Copy out the lines of the records below, and only those lines, from the one with "Image resolution: width=328" through the one with "Task: Click the View Data grid icon", exactly as they appear.
===== DATA SUPPLIED
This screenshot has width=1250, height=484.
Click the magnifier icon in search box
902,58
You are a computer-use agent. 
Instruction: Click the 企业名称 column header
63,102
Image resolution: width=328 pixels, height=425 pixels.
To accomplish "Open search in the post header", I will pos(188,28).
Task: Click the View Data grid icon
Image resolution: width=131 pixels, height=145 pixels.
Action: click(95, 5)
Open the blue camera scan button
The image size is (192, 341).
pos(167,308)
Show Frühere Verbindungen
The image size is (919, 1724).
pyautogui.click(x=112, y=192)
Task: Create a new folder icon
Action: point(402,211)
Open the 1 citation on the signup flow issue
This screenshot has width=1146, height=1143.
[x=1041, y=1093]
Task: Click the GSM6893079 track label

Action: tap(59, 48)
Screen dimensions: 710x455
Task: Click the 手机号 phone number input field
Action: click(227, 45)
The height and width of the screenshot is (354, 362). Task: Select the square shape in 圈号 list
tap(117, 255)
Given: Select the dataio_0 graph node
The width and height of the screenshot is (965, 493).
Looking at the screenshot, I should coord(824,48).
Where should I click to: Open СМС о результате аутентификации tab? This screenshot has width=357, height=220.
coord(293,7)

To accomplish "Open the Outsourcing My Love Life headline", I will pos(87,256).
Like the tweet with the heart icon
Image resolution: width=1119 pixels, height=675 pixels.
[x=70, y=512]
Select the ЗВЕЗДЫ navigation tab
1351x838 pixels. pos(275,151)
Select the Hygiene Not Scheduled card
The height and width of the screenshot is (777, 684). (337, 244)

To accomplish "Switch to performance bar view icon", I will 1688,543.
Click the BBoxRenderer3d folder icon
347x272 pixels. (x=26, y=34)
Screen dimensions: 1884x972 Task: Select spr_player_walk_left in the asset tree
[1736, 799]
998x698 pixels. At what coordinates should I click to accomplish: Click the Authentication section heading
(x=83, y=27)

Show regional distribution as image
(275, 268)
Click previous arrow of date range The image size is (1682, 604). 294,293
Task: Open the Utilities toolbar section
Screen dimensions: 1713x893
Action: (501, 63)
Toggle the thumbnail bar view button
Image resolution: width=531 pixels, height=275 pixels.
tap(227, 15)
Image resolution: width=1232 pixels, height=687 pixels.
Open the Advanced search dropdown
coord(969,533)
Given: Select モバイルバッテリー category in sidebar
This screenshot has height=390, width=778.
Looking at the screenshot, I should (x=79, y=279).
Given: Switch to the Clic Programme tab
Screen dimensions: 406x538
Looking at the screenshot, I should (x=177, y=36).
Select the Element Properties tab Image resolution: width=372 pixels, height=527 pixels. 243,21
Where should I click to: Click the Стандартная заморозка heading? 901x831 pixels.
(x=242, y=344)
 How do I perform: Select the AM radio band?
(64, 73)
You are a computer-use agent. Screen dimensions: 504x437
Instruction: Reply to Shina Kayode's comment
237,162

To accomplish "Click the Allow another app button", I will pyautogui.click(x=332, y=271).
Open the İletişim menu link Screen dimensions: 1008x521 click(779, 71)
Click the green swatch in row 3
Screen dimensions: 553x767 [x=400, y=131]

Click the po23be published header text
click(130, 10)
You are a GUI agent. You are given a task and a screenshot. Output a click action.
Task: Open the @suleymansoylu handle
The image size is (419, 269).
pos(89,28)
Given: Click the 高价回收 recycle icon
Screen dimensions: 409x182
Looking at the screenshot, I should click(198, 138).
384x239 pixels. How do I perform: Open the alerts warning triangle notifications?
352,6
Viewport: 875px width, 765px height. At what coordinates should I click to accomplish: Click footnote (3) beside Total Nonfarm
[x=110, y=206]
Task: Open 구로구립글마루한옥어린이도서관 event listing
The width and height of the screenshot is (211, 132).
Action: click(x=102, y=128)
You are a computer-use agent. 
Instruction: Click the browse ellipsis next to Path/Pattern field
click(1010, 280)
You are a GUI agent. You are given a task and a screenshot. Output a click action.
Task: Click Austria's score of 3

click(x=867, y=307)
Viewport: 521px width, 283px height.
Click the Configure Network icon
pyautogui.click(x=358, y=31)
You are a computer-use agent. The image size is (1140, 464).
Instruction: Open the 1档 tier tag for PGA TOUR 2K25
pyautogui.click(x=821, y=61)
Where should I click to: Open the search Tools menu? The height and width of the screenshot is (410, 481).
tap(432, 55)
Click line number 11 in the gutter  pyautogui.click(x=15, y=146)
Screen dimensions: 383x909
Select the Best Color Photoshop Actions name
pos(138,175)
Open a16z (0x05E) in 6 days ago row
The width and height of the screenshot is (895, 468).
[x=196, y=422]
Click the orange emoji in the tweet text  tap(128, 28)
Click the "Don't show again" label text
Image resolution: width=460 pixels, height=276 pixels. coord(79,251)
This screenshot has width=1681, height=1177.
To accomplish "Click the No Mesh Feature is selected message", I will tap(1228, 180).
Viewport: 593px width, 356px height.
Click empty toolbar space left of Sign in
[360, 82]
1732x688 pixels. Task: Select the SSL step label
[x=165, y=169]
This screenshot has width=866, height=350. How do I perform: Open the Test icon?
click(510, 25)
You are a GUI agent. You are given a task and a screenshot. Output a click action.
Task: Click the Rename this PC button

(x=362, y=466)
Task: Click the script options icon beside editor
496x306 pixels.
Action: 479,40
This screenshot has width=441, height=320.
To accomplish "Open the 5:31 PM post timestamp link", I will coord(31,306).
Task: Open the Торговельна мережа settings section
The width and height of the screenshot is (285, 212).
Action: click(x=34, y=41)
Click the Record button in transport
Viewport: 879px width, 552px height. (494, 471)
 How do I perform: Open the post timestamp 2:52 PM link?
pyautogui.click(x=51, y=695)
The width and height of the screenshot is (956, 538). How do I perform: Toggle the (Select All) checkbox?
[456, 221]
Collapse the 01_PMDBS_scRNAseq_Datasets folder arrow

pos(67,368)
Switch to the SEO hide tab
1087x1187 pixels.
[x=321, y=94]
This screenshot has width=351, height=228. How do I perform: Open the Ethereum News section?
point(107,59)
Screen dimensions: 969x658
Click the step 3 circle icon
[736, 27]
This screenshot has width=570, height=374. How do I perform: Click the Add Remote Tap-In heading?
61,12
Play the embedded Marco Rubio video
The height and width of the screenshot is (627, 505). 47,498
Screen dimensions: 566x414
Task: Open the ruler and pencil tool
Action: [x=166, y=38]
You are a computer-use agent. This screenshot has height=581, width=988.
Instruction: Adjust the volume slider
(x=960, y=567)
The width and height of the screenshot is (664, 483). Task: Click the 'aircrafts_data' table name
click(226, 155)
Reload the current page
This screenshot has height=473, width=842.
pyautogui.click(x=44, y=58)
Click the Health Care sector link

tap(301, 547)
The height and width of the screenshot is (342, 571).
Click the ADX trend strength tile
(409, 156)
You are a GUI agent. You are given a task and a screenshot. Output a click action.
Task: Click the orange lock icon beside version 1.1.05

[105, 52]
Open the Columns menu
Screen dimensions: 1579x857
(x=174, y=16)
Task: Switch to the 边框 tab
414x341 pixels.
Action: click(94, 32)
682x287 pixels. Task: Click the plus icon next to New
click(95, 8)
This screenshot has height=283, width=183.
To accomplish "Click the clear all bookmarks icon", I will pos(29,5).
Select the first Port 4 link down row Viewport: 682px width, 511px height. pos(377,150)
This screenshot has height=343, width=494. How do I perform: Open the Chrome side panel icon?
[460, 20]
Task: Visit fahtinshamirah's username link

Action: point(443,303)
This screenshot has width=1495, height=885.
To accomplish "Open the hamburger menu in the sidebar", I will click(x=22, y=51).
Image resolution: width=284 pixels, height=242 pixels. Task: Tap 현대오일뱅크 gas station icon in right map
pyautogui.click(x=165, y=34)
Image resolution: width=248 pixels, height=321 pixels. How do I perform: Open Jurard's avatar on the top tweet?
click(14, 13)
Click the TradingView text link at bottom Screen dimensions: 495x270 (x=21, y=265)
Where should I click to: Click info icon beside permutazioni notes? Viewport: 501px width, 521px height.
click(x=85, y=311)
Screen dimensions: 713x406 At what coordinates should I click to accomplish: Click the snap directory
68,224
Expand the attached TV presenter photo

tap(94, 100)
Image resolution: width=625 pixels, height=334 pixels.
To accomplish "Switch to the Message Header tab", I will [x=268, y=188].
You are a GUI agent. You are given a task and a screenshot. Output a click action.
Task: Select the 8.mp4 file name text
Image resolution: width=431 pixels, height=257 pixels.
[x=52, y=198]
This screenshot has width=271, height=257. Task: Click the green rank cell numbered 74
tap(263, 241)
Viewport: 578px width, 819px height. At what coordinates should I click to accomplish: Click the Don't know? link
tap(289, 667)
==========
> [ANSWER BOX]:
Image resolution: width=328 pixels, height=425 pixels.
To accomplish "Open search in the post header", I will pos(188,28).
Task: Click the View Data grid icon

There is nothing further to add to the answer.